Tras ellos, una serie de tres explosiones sacudió el hotel. Las llamas iluminaron la nieve con un resplandor anaranjado.

Con la boca casi apoyada en el oído de Hallorann, Danny le gritó algo.

—¿Qué?

—Digo si necesitas eso.

El chico señalaba la lata de gasolina, a medias hundida en la nieve.

—Sí, creo que sí.

Hallorann la levantó y la sacudió. Aunque no pudiera decir cuánta, todavía le quedaba gasolina. Volvió a asegurarla en la parte de atrás del vehículo, tras varios intentos inútiles, ya que los dedos se le estaban entumeciendo. Sólo en ese momento se dio cuenta de que había perdido los mitones de Howard Cottrell (si salgo de ésta ya me ocuparé de que mi hermana te teja una docena de pares, howie).

—¡Vamos! —gritó, dirigiéndose al chico.

Danny titubeó.

—¡Nos vamos a helar!

—Primero pasaremos por el cobertizo. Allí encontraremos mantas… o algo parecido. ¡Ponte detrás de tu madre!

Danny subió al vehículo y Hallorann volvió la cabeza para asegurarse de que Wendy lo oyera.

—¡Señora Torrance! ¡Cójase a mí! ¿Me entiende? ¡Con todas sus fuerzas!
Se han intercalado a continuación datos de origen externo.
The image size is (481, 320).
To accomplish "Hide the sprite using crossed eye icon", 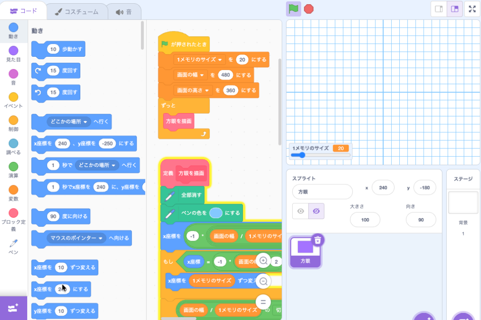I will coord(316,211).
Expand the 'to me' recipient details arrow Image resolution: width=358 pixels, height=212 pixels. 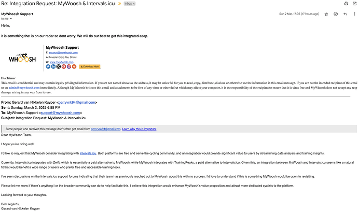coord(11,19)
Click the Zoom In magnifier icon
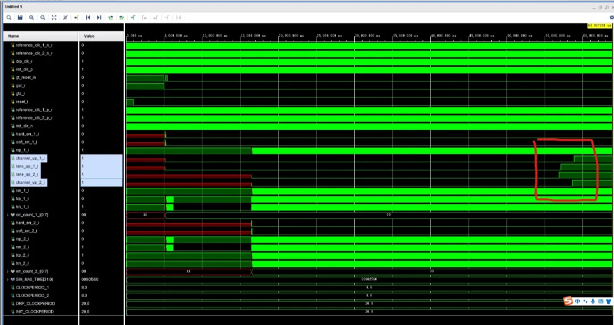This screenshot has width=614, height=325. pyautogui.click(x=31, y=18)
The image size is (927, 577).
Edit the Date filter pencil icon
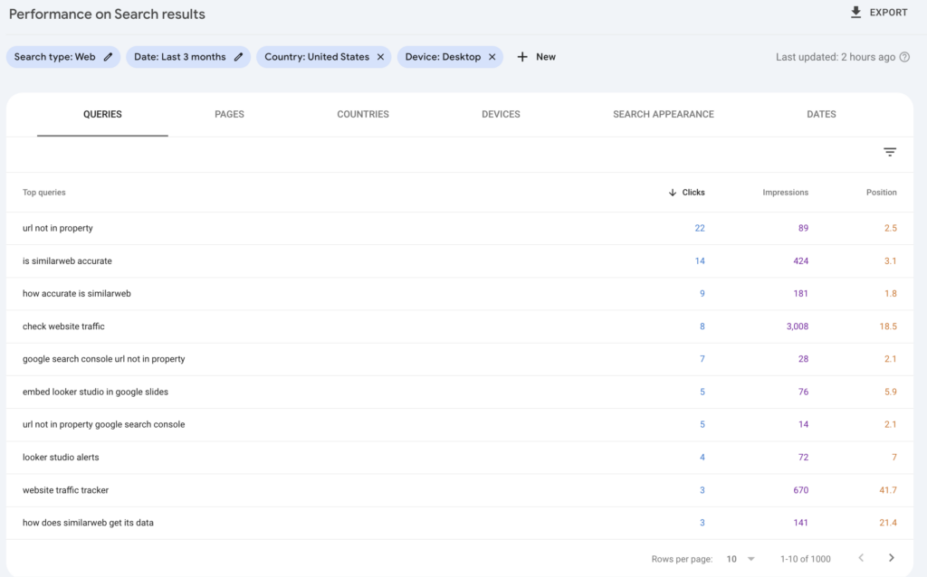click(239, 57)
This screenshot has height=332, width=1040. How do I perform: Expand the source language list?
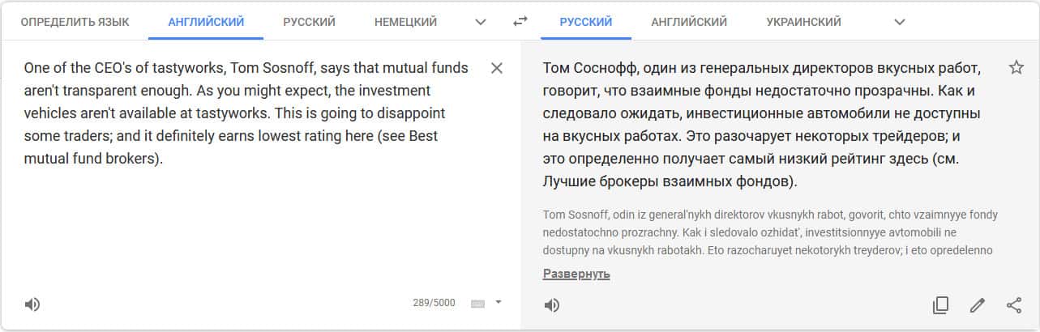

Wendy lo rodeó con los brazos y apoyó la mejilla contra la espalda de Hallorann. Éste puso en marcha el vehículo, haciendo girar con delicadeza el acelerador para que arrancara sin sacudidas. Wendy apenas si tenía fuerzas para aferrarse a él, y si resbalaba hacia atrás, arrastraría con su peso a su hijo.

Cuando se pusieron en movimiento, Hallorann hizo describir un círculo al vehículo, para después dirigirse hacia el Oeste, en un sentido paralelo al del hotel, y finalmente acercarse más a éste para llegar al cobertizo de las herramientas.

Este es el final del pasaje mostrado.